Black Athletes in the Spotlight: HBCU Sports & Local Highlights
- NCAA imposed APR-related penalties on FAMU after multi-year academic shortcomings triggered institutional sanctions.
- Marva B. Johnson said penalties show infrastructure failure, not student-athlete shortcomings; Athletic Director John F. Davis started an enhanced academic action plan.
- FAMU is expanding academic monitoring with real-time tracking, early intervention, and Faculty Athletics Representative Dr. Gail Randolph linking athletics and faculty advising.
Florida A&M football will face major consequences in 2026 after the NCAA handed down Level Two Academic Progress Rate penalties, leaving FAMU ineligible for postseason play and subject to practice restrictions. The sanctions stem from a multi-year APR score that fell below the NCAA’s required 930 benchmark, according to the university.
The APR is the NCAA’s measurement of student-athlete academic eligibility, retention, and progress toward graduation. It is calculated over a rolling four-year period. In FAMU’s case, that score dipped low enough to trigger penalties for the upcoming season. University leaders said the score reflects deeper institutional issues rather than a lack of effort from the players themselves.
FAMU President Marva B. Johnson said the penalties reveal a failure in infrastructure, not in the student-athletes. She said the university is committed to creating the kind of academic support system its football players need and deserve. Athletic director John F. Davis also acknowledged the NCAA findings and said FAMU has already started an enhanced academic action plan to address the problem.

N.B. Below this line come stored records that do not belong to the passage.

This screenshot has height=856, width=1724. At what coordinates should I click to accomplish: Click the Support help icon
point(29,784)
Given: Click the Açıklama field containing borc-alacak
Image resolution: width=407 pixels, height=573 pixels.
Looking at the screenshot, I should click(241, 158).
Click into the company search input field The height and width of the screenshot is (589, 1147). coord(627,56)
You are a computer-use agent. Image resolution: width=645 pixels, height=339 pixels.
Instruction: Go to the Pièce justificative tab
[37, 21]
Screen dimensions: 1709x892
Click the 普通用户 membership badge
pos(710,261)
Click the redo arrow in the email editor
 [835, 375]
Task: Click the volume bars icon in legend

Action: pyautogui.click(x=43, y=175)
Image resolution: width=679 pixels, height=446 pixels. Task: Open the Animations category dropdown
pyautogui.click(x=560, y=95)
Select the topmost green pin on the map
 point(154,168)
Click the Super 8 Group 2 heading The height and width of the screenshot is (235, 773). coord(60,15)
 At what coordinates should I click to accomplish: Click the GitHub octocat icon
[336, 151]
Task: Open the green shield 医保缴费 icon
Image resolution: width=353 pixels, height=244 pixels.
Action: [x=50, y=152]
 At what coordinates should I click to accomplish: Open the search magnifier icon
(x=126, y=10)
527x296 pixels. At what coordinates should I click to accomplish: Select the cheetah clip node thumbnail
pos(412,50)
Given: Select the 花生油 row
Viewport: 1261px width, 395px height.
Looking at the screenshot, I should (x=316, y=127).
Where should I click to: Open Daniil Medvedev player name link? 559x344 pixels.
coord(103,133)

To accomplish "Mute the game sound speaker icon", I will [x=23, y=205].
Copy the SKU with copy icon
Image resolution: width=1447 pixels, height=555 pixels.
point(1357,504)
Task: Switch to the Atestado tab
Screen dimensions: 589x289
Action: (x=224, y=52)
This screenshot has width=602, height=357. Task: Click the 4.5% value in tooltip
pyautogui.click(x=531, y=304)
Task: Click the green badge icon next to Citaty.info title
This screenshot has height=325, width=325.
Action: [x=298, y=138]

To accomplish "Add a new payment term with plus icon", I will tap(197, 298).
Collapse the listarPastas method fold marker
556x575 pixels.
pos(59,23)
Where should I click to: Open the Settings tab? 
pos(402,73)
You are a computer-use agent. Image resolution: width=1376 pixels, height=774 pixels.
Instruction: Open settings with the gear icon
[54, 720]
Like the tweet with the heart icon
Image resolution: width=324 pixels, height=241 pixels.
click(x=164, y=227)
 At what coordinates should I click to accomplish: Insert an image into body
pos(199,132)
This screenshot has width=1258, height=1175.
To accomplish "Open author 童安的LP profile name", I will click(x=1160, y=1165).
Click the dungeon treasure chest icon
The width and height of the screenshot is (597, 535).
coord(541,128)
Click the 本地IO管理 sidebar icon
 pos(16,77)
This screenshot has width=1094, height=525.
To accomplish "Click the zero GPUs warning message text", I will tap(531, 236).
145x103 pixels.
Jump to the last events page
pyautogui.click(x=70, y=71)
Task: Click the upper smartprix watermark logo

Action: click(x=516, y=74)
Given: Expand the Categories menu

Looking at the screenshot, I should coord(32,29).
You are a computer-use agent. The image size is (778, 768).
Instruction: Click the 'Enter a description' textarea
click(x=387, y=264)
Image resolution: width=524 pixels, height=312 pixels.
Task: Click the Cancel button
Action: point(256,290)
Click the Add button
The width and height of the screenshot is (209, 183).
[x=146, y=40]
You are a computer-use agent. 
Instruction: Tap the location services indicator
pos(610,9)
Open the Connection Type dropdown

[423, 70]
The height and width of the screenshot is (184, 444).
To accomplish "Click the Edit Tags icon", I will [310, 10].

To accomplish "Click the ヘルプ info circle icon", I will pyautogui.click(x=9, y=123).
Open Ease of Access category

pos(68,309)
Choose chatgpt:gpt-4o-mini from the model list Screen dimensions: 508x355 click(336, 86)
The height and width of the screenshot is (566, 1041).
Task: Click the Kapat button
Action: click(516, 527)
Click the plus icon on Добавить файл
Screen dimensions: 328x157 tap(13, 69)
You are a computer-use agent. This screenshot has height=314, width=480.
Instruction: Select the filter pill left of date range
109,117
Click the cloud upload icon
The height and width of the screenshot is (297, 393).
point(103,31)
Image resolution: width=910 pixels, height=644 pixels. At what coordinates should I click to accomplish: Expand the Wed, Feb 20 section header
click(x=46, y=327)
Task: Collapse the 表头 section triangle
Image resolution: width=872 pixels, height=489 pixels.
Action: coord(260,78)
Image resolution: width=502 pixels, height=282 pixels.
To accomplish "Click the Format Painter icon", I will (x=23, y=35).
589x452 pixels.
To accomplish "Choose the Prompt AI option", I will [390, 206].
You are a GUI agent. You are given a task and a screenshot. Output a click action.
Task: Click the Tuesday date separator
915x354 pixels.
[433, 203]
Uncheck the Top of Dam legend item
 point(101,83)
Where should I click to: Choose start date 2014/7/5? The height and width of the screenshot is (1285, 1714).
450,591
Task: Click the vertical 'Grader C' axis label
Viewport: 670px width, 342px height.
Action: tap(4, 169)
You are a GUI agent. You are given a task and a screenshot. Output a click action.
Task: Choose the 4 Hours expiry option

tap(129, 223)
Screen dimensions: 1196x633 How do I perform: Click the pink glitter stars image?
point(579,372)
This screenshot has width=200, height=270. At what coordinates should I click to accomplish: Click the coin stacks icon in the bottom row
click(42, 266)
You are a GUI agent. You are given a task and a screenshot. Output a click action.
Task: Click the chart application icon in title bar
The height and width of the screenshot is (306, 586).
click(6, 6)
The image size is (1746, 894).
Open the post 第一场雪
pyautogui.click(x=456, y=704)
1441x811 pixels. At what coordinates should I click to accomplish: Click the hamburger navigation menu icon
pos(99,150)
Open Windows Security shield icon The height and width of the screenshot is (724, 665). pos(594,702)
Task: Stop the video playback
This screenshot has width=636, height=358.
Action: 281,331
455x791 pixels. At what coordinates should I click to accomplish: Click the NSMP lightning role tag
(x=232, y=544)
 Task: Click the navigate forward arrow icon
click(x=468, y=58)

According to FAMU, the four-year APR window included academic years that came before the current president, athletic administration, and coaching staff. The school also noted that it had received a conditional waiver for the 2025 season and hoped that waiver would provide relief. However, the conditions tied to that waiver were not met, which led to the 2026 postseason ban.
Past impacts the future for FAMU
Head coach Quinn Gray emphasized that academics and football go hand in hand within his program. He said players are expected to handle their responsibilities in the classroom first and that the staff has put systems in place to improve accountability. Gray added that, despite the NCAA ban, the program can still focus on helping student-athletes grow and earn their degrees.
To correct the issue, FAMU said it is expanding academic monitoring and compliance efforts, including real-time tracking of student-athlete engagement and early intervention for those at risk academically. The university also said newly appointed Faculty Athletics Representative Dr. Gail Randolph will play a larger role in linking athletics support with faculty advising across campus.
FAMU has notified its football student-athletes of the NCAA penalties and their eligibility options. The team will still play its full 2026 schedule, opening Aug. 29 against Albany State and ending Nov. 21 against Bethune-Cookman in the Florida Classic. But because of the APR sanctions, FAMU’s season will end there unless the program restores its standing in future NCAA reporting cycles.